Researchers studied 296 patients with mild or moderate oral dysplasia and is encouraging news that may help with early diagnosis and prevention.
“The results of our study should help to build awareness that not everyone with a low-grade oral premalignant lesion will progress to cancer,” Miriam Rosin, PhD, of the BC Cancer Agency in Vancouver said in a statement. “However, they should also begin to give clinicians a better idea of which patients need closer follow-up.”
The study found that a loss of heterozygosity on the short arms of chromosomes 3 and 9 was associated with progression of oral lesions. That’s a really scientific way to say a loss of function in a portion of a gene can indicate progression toward oral cancer.
Information gathered from the test subjects resulted in the conclusion by the research team that two out of every three high-risk cases are progressing.

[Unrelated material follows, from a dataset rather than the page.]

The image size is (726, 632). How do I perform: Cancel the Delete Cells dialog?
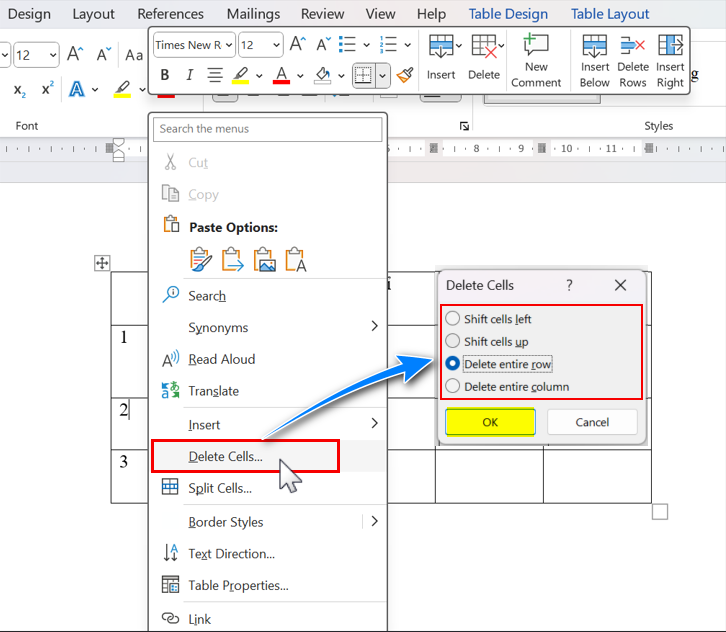pos(592,422)
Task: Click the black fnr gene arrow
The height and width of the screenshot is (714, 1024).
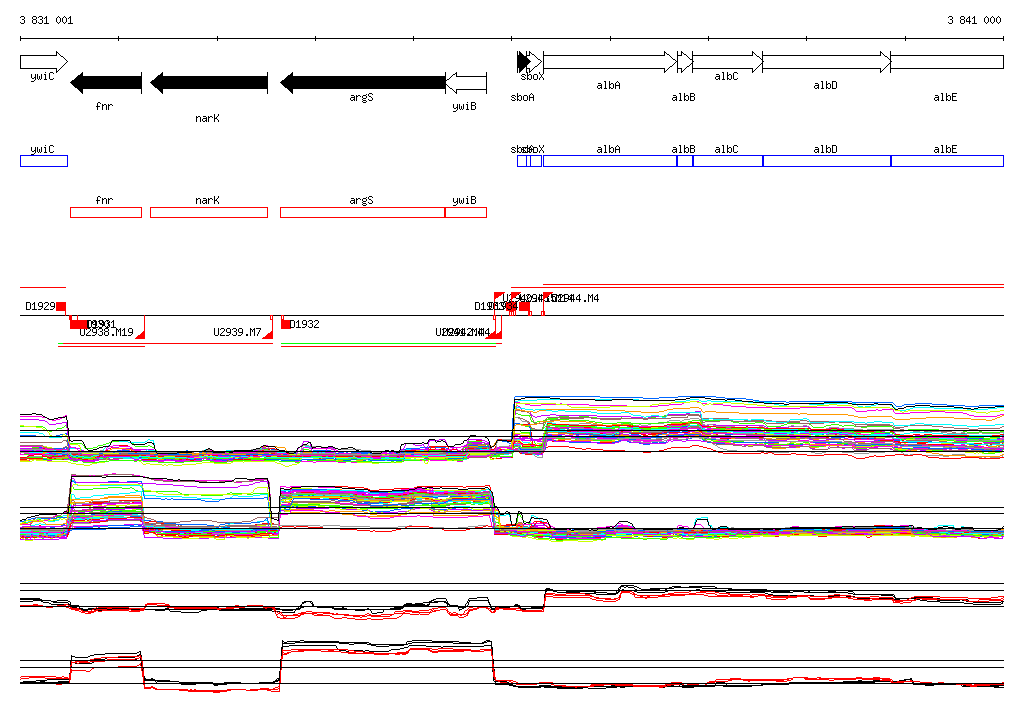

Identifying which early lesions are more likely to progress will give doctors a chance to step in for high-risk cases and also prevent unnecessary treatment for low-risk patients.
This is a fantastic advance in treatment of oral cancers and we are hopeful that this will result in the reduction of cases.
“In the future we may be able to predict the risks of different types of oral cancer by a simple tissue screening.” Says Dr. Wagner, “And this will give us a bigger window for treatment options.”